● **EXTRAIT CHOISI**
● ● ●

Un patrimoine d'exception

Patrimoine genève internationale
Érigés dans la période de l'après-guerre, les bâtiments des organisations internationales ont une valeur patrimoniale et architecturale exceptionnelle mise en lumière par les études menées par le laboratoire TSAM de l'EPFL.

Le concours pour le siège de l’OMS, en 1960, inaugure une saison de réalisations remarquables sur la Rive droite genevoise, dans la « zone internationale ». L’enjeu de représentation est de taille : par une modernité architecturale sans compromis, il s’agit désormais de véhiculer l’image du renouveau de l’ONUG et de ses institutions spécialisées, voire leur ancrage dans un monde contemporain en plein bouleversement.

● ● ●

● **EXTRAITS DE DONNÉES**
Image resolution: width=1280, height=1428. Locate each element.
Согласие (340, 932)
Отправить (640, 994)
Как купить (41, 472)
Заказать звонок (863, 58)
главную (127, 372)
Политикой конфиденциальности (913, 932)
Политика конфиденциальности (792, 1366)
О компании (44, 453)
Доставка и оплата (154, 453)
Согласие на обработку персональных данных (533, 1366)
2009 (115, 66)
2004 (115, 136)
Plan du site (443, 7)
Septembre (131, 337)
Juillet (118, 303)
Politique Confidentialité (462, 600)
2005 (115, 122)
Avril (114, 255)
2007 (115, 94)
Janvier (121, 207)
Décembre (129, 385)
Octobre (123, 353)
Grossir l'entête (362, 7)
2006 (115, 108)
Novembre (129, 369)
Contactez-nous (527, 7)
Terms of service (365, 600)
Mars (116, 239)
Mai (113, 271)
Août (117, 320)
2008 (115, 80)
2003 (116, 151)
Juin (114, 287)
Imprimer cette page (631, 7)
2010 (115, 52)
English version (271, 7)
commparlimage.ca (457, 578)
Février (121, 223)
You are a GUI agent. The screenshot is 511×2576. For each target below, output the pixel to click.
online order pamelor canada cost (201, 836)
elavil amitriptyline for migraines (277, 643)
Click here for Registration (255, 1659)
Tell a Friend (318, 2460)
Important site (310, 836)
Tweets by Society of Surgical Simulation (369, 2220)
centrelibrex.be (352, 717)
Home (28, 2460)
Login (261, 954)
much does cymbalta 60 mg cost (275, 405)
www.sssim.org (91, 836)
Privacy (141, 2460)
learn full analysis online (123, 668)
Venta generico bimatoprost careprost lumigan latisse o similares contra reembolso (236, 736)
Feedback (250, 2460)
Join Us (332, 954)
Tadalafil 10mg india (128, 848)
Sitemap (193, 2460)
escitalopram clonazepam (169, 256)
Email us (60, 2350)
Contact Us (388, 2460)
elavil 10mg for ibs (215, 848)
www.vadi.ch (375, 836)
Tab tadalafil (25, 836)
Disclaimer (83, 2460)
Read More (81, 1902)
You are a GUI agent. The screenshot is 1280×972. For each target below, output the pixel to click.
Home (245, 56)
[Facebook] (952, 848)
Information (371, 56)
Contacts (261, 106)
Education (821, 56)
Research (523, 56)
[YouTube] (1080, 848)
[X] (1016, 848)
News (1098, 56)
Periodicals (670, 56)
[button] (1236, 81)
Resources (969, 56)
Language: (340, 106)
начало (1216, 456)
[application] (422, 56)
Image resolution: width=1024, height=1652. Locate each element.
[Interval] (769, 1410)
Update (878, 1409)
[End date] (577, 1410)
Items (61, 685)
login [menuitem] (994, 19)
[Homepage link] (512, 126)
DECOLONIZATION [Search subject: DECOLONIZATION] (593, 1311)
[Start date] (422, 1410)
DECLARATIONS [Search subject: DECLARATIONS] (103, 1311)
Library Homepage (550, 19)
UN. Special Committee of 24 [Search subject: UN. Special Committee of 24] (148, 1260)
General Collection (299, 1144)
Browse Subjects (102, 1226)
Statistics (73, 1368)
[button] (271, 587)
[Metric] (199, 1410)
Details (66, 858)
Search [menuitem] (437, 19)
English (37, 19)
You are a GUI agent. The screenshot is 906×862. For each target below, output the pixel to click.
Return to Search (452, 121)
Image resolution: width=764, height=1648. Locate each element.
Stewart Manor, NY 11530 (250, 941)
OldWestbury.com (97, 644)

● ● ●

● **CONSIGNE 1**
D'après le texte sur le patrimoine de la Genève internationale, quel laboratoire a mené les études qui mettent en lumière la valeur des bâtiments des organisations internationales ?
● **CONSIGNE 2**
Rédigez la suite du texte sur le patrimoine de la Genève internationale, en reprenant après sa dernière phrase.

● **ZONE DE RÉPONSE 1**
Le laboratoire TSAM de l'EPFL.

● **ZONE DE RÉPONSE 2**
Ainsi, après le splendide siège de l’OMS par Jean Tschumi (1966), une série de bâtiments d’envergure sont édifiés : l’ensemble du BIT avec sa spectaculaire structure sur pilotis (1974), l’intelligente extension de l’UIT (1973), la tour de l’OMPI (1978), le Centre administratif de Varembé (1969), le bel exemple du courant de l’architecture « brutaliste » qu’est le CICG (1973), mais aussi le Palais des Nations qui, à son tour, se dote d’une nouvelle aile (1973), selon une composition d’ensemble savamment orchestrée.

Très aboutis sur le plan formel, mais aussi pensés pour être efficaces et fonctionnels, ces bâtiments sont à considérer comme un jalon essentiel de la production architecturale du second après-guerre, dont le rayonnement s’étend bien au-delà des frontières suisses. Cette concentration impressionnante d’œuvres remarquables place Genève au centre du débat sur l’architecture contemporaine à l’échelle planétaire.

Le laboratoire TSAM de l'EPFL a, sur mandat de l'Office cantonal du patrimoine et des sites, de la Mission suisse et de la FIPOI, réalisé plusieurs études mettant en évidence les qualités patrimoniales des bâtiments de siège des organisations internationales, en amont de leur projet de rénovation.